UFC botches the call and changes the outcome of a prospect fight at UFC 327

Padilla was announced the winner, but the UFC corrected the score and officially ruled a majority draw against Marquel Mederos.

According to Jogo Hoje reporting, the UFC 327 card didn’t just deliver high-tempo rounds of trocação; it also exposed a serious operational slip. In the fight between prospects Chris Padilla and Marquel Mederos, the promotion initially announced Padilla as the decision official winner by majority, only to correct the result after a review.

And make no mistake: when the placar dos juízes changes after the crowd hears a winner, it’s not a minor footnote. It’s a judging reality check, right in the middle of a stacked night.

The UFC’s announcement error

Inside the octagon, Padilla was first declared the winner on a majority decision. The initial read was two judges scoring 29-27 for Padilla, with one judge having it 28-28. That’s the kind of call that locks the room into a narrative.

Then the UFC course-corrected. After the administrative review, the fight was ruled a empate majoritário, with the final placar dos juízes corrected to 29-27 for one fighter and two 28-28 scorelines, meaning only one judge had Padilla ahead.

How Padilla vs. Mederos played out

Tactically, this one was built on forward pressure and short-range violence. Padilla marched him down, landing clean shots to the head without hesitating to trade. In the clinch along the fence, he fired off tight, effective elbows, trying to turn grappling friction into scoring moments.
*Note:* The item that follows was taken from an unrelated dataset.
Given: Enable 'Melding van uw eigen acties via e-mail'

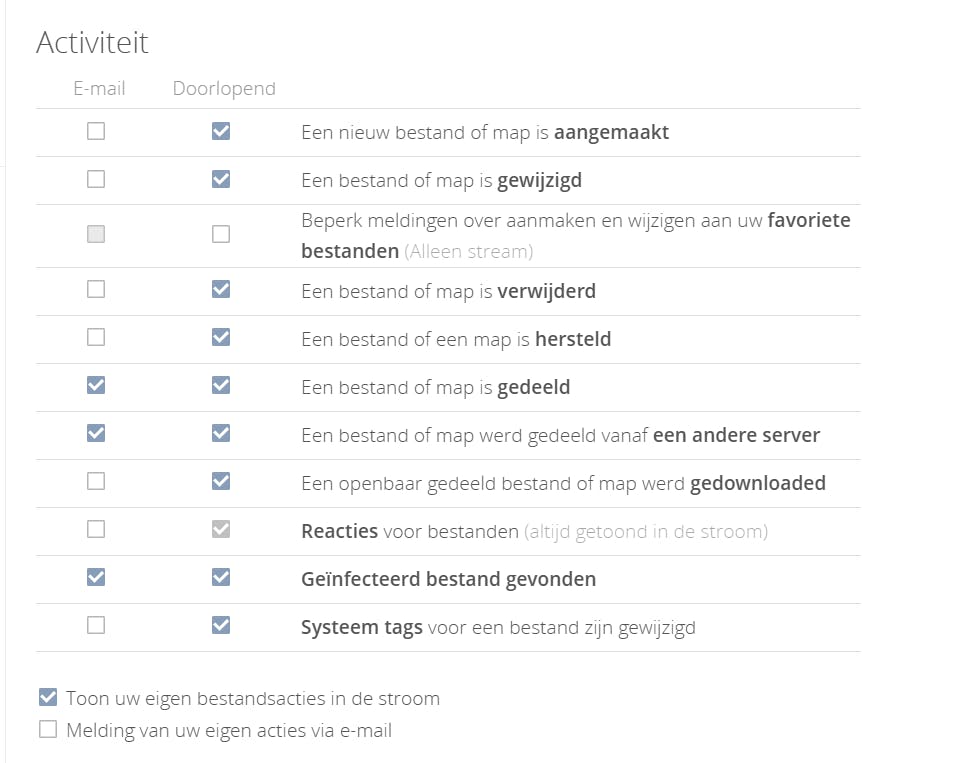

Mederos answered with his own answers—same lane, same tempo. Late in the first round, he opened a deep cut above Padilla’s right eye, and suddenly the fight wasn’t just about who was busier. It was about who could keep scoring while dealing with a visual disadvantage.

Round two kept the script moving. Padilla stayed aggressive, mixing leg kicks with fast boxing and heavier straight shots, pressing without giving Mederos much room to set his feet. Mederos tried to find his striking rhythm in close quarters, and he even looked for a takedown attempt to shift the pace.

The point deducted and the corrected judges’ scorecards

The turning administrative moment came from rule enforcement: Padilla lost a ponto descontado for golpes ilegais nos olhos. That kind of deduction doesn’t just subtract a point on paper—it rewrites what each rounds de trocação effectively means in the final tally.

With three rounds completed, the corrected result reflected that swing. The official numbers became: 29-27 and two 28-28—a majority draw in the final decisão oficial after revisão do resultado.

Why the result flipped to a majority draw

This is where the tactical analyst in me can’t stay quiet. If you’re only counting volume, you can get fooled by momentum. But MMA scoring is ruthless about control, clean damage, and—crucially—infraction management.

The UFC’s initial announcement suggested Padilla had enough on the judges’ placar dos juízes to take it. The correction suggests something else: once the ponto descontado for golpes ilegais nos olhos was factored into the scoring picture, the margin evaporated. Suddenly, it wasn’t a clear majority decision—it was an empate majoritário, because only one judge still saw Padilla ahead on the full card math.

So ask yourself: how much of the “who won” debate was decided by what the room heard first, versus what the judges could justify after the review? Nights like this are why the revisão do resultado process matters—but also why fans keep questioning the UFC’s communication reliability.

What the error exposes about UFC communication

Operationally, the problem is bigger than one card. The UFC controls the information flow in real time, and when the message conflicts with the eventual decisão oficial, it undermines trust. You don’t need to be a rules nerd to feel it.

In a fight defined by forward pressure, tight clinch work, and a late cut—plus the added complication of golpes ilegais nos olhos—the final interpretation must land cleanly. Instead, the first broadcast narrative landed wrong, then got corrected. That’s a credibility hit, plain and simple.

O Veredito Jogo Hoje

From a tactical standpoint, Padilla and Mederos gave us a fight that could swing on detail, and the scoring correction proves it: the ponto descontado for golpes ilegais nos olhos didn’t just tweak the math, it rewired the fight’s meaning. But from an organizational standpoint, the UFC still has a communication problem—because once the winner is announced incorrectly, the damage is already done. We’re not judging vibes; we’re judging the placar dos juízes—and tonight the UFC had to admit it didn’t get it right the first time.

Perguntas Frequentes

Why did the UFC change the outcome of the fight?

The UFC corrected an initial announcement after a review process, resulting in a corrected official ruling of a majority draw. The final scoring reflected the proper judging math, including the impact of the deducted point.

What was the official score between Chris Padilla and Marquel Mederos?

The official placar dos juízes was 29-27 for one judge and two 28-28 scorecards, leading to an empate majoritário after the revisão do resultado.

What does “majority draw” mean in MMA?

A majority draw happens when the judges do not produce a majority for either fighter. For example, if one judge scores the fight for one side while the other two judges score it even, the result becomes a draw by majority.